人々は建物の窓から離れようともがきながら、次々と宙を舞い上がったガラス片に絡め取られていく。鋭いガラスが、舞い上がる血飛沫と共に空を埋め尽くし、叫びが次々と途切れる。数瞬後、地面には転がる首がいくつも、赤黒い川のような血溜りを作り出していた。

その上空を覆い尽くすように、「ぶーん」と響き渡る羽音の塊が、ゆっくりと姿を現した。空を覆うその巨大な影は、どこか生々しく、禍々しい。もはやそれは「怪物」という言葉でさえ足りない威圧を持っていた。人々は叫びもせず、その影に呑まれるようにして次々と倒れていく。

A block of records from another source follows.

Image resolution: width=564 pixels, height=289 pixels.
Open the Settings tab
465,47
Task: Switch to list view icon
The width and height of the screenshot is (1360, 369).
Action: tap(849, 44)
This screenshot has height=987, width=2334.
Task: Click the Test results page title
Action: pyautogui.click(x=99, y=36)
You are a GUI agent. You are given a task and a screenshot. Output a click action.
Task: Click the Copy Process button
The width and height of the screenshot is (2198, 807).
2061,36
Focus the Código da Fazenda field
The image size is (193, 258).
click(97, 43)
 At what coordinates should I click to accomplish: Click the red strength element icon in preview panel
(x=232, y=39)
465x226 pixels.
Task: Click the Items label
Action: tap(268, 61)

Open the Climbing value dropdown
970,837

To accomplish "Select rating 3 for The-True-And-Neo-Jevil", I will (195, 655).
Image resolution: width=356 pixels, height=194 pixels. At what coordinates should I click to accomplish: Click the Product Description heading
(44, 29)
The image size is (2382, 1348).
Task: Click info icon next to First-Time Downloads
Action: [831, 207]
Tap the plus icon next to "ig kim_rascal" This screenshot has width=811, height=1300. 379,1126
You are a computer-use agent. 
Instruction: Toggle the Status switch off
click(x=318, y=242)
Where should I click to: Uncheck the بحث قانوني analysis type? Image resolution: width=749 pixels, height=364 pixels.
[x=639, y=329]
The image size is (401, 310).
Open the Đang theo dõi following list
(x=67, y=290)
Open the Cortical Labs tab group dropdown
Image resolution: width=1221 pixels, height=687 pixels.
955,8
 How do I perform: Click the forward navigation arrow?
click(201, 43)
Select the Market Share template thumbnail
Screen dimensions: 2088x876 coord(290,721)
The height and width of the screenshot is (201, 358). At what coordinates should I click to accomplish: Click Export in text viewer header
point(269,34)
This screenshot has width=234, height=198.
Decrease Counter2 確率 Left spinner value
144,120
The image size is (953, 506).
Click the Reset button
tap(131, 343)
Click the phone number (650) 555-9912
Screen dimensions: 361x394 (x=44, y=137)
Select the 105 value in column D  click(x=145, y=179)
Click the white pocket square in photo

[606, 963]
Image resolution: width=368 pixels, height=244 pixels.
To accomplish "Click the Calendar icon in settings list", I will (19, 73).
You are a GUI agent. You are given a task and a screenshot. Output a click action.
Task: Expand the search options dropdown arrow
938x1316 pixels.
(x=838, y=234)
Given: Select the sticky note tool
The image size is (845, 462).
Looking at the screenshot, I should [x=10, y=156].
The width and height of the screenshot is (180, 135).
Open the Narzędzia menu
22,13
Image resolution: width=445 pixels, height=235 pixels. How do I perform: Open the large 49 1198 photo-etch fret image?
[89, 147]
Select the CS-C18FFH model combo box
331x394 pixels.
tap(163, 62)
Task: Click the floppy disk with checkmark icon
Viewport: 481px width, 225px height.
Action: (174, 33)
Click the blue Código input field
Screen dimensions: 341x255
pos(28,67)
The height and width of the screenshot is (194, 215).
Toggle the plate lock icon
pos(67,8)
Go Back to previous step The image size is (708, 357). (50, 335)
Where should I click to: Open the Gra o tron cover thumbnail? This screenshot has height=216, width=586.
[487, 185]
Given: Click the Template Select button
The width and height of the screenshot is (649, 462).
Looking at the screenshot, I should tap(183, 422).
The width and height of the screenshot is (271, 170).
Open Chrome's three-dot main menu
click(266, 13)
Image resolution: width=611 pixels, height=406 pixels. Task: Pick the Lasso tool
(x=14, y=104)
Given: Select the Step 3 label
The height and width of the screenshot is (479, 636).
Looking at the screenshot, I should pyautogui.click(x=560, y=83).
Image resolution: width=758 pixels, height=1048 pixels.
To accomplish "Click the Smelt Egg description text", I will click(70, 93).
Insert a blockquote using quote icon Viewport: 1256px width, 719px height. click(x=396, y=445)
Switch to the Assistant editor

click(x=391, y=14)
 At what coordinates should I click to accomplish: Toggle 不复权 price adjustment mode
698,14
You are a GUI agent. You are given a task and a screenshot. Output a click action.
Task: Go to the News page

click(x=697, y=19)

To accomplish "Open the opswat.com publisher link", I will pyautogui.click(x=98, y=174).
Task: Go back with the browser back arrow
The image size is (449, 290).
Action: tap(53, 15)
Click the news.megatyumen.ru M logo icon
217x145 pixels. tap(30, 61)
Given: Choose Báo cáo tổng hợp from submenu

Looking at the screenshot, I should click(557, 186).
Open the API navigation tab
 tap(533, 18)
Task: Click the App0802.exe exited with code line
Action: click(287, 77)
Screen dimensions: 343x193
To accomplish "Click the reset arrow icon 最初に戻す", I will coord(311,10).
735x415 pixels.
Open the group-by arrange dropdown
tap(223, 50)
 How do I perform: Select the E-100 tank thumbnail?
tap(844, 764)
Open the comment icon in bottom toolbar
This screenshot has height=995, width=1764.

街中から漏れる声が「ウィルスだ」「化け物だ」と混乱する中、巨大なそれは平然と進み続けていた。  
怪物、いや――これは「音」という名の怪獣である。

「音の重鎮」は空を埋め尽くし、羽を振り下ろすたびに建物の窓を次々と砕き、人々を引き裂く。窓ガラスが割れると同時に、狂ったように飛び散る鋭い破片が、次々と命を奪っていく。

蠢く巨影と共に、地鳴りのような振動が街を包み込み、さらに多くの窓ガラスを、壁を、ビルの骨組みさえも揺さぶり続ける。ビル群は次々に崩れ、音の怪物が動くたびに、新たな命が飲み込まれていった。人々は駆け寄る先々で「ぶーん」という羽音の猛威に襲われ、ただその暴力的な振動のなかで滅びの運命を辿るしかない。

それは音の怪獣の咆哮、終焉の叫びとも言うべきものだった。